I was able to successfully run llama-bench. Performance is far below CPU though. For example, Qwen3-32B sat at around 2 t/s for Prompt Processing and Token Gen was around 1.1 t/s or something. Versus CPU which is around 4 t/s and 2 t/s.

This was tested using the Radxa Debian Image, so perhaps there are system config tweaks that can improve performance. Maybe it’s related to the UMA architecture and how the GPU is allowed to access the shared memory?

So are you more satisfied using this quant?

I’m actually really impressed by the latest Qwen3-30B-A3B released on 2025-07-25:

https://huggingface.co/bartowski/Qwen_Qwen3-30B-A3B-Instruct-2507-GGUF

In terms of Q4_K_M, I went with that quant because it seems to be a good trade-off in terms of perplexity loss and performance. In my experience, for simple queries, Q4 is typically good enough.

If we go for larger quants:

1. It would require more RAM.
2. Token generation would be slower (e.g. a Q8 would probably halve token generation performance due to RAM bandwidth constraints on the O6).

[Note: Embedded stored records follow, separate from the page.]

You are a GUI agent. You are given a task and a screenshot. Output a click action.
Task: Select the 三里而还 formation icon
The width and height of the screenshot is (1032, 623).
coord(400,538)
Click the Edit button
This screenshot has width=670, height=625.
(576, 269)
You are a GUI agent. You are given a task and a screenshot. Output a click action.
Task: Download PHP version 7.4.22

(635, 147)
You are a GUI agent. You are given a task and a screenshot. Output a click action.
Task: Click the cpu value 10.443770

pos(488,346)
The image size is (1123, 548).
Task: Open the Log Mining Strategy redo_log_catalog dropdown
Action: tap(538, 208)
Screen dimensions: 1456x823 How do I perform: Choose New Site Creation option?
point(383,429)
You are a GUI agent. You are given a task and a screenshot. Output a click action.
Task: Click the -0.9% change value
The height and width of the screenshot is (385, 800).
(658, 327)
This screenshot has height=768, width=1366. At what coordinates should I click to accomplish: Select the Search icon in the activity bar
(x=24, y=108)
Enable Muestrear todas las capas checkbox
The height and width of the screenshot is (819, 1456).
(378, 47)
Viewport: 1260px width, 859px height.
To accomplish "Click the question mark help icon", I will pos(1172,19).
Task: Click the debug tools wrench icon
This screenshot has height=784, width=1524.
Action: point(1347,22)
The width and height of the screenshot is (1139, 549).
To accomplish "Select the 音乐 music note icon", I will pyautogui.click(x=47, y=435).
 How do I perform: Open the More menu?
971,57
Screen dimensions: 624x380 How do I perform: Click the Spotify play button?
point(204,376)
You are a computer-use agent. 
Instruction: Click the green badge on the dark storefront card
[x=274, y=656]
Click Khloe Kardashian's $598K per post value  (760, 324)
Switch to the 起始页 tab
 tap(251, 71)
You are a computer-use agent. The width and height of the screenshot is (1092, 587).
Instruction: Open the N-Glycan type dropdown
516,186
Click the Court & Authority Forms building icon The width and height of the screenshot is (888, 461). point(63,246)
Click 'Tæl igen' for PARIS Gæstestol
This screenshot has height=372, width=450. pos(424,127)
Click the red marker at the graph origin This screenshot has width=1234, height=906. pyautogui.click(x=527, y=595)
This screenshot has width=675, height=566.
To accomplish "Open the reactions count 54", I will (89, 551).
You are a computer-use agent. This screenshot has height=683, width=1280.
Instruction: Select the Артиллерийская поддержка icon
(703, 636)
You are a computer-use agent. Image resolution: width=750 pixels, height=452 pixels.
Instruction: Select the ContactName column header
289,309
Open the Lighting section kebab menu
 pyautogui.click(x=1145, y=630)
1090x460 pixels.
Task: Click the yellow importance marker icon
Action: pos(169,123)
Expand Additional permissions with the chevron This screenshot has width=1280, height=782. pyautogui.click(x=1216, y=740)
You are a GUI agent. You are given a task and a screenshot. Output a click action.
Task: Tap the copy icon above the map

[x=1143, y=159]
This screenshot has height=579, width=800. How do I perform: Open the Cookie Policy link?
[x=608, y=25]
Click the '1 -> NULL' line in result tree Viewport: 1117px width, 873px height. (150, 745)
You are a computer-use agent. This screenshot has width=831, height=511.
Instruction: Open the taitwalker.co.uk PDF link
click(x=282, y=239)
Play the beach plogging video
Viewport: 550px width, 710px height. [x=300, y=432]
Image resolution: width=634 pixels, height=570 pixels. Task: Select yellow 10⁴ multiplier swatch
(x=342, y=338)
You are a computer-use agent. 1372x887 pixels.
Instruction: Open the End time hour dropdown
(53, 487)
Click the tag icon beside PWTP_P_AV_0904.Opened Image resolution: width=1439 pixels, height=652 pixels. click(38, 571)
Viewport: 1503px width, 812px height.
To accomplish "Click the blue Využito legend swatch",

That said, the NPU natively supports INT8, so it might be worth using a Q8 if the NPU ever becomes supported (would likely speed up Prompt Processing a lot).

There is also an ALIGNED_INT4 type in the NPU source-code, so it might be that INT4 is supported too (for efficient Prompt Processing of Q4 quants). I’m not confident on this though - if someone might be able to verify that’s the case, would appreciate it.

I don’t think the NPU SDK is in a very good state yet though. See the post here for details: C++ Example running YOLOv8 on the NPU

It might be a very long time before we’re able to use it with Llama (if ever).